Former CNBC pundit James Arthur McDonald Jr. arrested after nearly 3 years on the run

Nearly three years since James Arthur McDonald Jr. walked out of a meeting with the SEC over accusations of defrauding investors out of millions, the FBI picked up the first CNBC expert in Washington state this weekend.

The former CEO of Hercules Investments, who will appear today in federal court in Tacoma, Washington, could face “a maximum statutory sentence of 20 years in federal prison for each count of securities fraud and wire fraud,” according to the Department of Justice. Justice. McDonald also faces “up to 10 years in federal prison on the charge of monetary transactions arising from illegal activities, and up to five years in federal prison on the charge of investment advisor fraud,” the feds say.

The office of U.S. Attorney for Central California Martin Estrada expects McDonald to be transferred to Los Angeles within the next month.

McDonald, a perennial presence as an analyst on CNBC over the years, has not been at the Comcast-owned outlet since July 2021, when news of an investigation into his companies first became public. Subpoenaed by the SEC three years ago, the head of Southern California-based Hercules Investments and Index Strategy Advisors was scheduled to appear before the Commission in early November 2021, but opted for a broker.

McDonald lost between $30 and $40 million to his investors after his premise that the Covid-19 pandemic and the 2020 US election would cause a stock market crash proved wrong. Losses that he used various financial tricks to hide from those investors. “McDonald participated in a scheme to defraud whereby he defrauded ISA Fund investors by making and/or disseminating false and misleading statements, misused investors’ funds by using them to pay his personal expenses, pay customers and/or creditors of Hercules, and pay Ponzi. “Similar returns for investors,” noted a fraud lawsuit filed against the self-styled investment advisor more than two years ago.

Of the millions McDonald raised for his companies, prosecutors alleged he took nearly $700,000 for personal use in what appears to be one case among many.

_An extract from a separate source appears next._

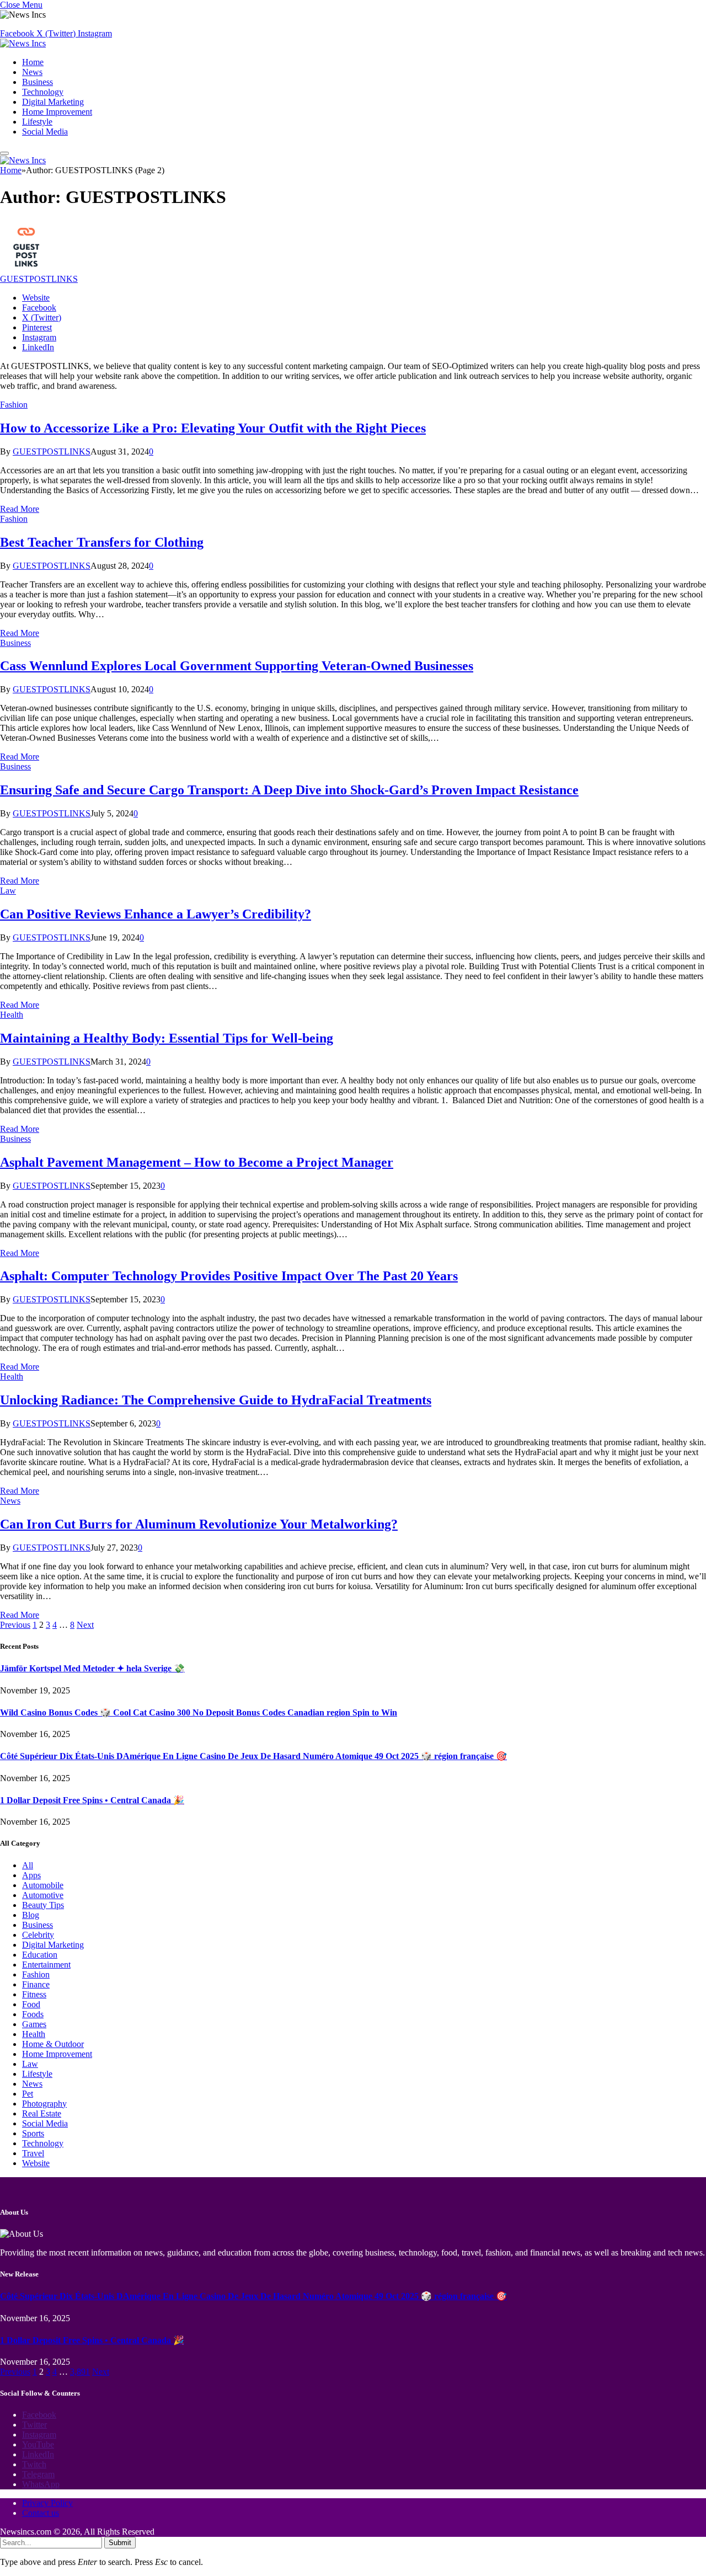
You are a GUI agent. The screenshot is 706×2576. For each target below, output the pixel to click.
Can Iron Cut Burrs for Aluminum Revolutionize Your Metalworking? (199, 1524)
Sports (33, 2133)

Personal use that included “spending approximately $174,610 of it at a Porsche dealership,” the Justice Department filed Monday in a reiteration of his Sept. 22, 2020, civil lawsuit against the then-hidden McDonald. “Approximately $109,512 was transferred to the owner of a home McDonald was renting in Arcadia; and approximately $6,800 was spent on a website that sells designer men’s clothing,” prosecutors stated today.

Earlier this year, U.S. District Judge Percy Anderson ruled that McDonald was liable for $3,810,346 — that’s the figure the government estimates is his “net profit” from the alleged fraud activity.

The FBI and IRS are still investigating the matter, with Assistant U.S. Attorney Alexander B. Schwab of the Securities and Corporate Fraud Strike Force prosecuting the case.

By the way, McDonald was caught in a house in Port Orchard, WA. The former industrial sawmill town of less than 18,000 people is about an hour’s drive from Seattle. For trivia fans, the increasingly expensive Pacific Northwest village is the hometown of riodales Madelaine Petsch.